Transparency is no longer sufficient reason to build systems that gather and process personal information directly. The infrastructure for making the authentic data economy work also enables the transition from transparent to traceable through the use of cryptographic abstractions where we used to use the underlying data.
Protected systems are now my favorite simply because if they are only profitable because they gather and monetize private data, we now have the tools to force them out of business. We don’t need regulation. We only need adoption and there is significant motivation for adopting this new approach beyond the privacy argument. The traceable nature of the cryptographic abstractions drastically reduces fraud, it automates compliance with privacy and other consumer protection regulation, and it reduces the high-value-target security risk. Those three things alone represent such a significant savings in overhead and risk that any company that adopts this approach will have an immediate advantage over their competitors. However, if the system’s only way of turning a profit is to gather and monetize personal data, then it will go the way of the dinosaur and start making oil soon.

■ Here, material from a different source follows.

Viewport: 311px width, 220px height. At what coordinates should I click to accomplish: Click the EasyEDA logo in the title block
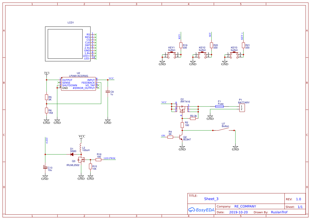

Without any transparency requirements, there is simply no reason for any online services to collect any information from a customer for any reason. But what about marketing, customer research, and loyalty programs? The power dynamic is inverted and the customers are now entirely in charge. They can appear as a first time customer, every time. They can voluntarily give the merchant a “correlation value” that they will use each time they visit so the merchant knows they are a returning customer. There is even a technique where the merchant can issue a customer “token” and when the customer returns they prove they have a valid token without revealing the token. This is telling the merchant that they are a return customer without revealing which customer they are.
Two good friends of mine Joyce and Doc Searls are working on building infrastructure for doing what they call “intent casting”. If I understand it correctly, when used in a retail marketing sense, it allows customers to declare what they are looking to buy and then participate in a privacy preserving market making function that matches up offers from merchants with the customers’ intent to buy. That perfectly fits with this new model of using 3rd party service providers such as banks, shippers, KYC service providers, and now market makers to preserve our privacy when interacting with digital systems. I think they have invented a whole new industry of market making service providers.
We live in an exciting time. Our understanding of trust and privacy combined with recent advances in cryptography is now making it possible for the construction of fully decentralized and user sovereign systems without sacrificing the efficiencies and convenience of automated online systems. In fact, zero architecture is an upgrade over the current ad hoc and messy systems. Not only do we move towards achieving absolute privacy and preserving our liberty as private citizens but the systems we build actively prevent fraud, automate regulation compliance and provide efficient means for law enforcement to act. In a world where the internet is looking more and more like a force for destruction in society, there is hope that the zero architecture can turn things around. There is little standing in the way as the zero architecture building blocks are being open sourced right now at the Decentralized Identity Foundation and the plan is to create open standards for the protocols and file formats at the IETF so that everybody can use it in their software and be compatible with everything else.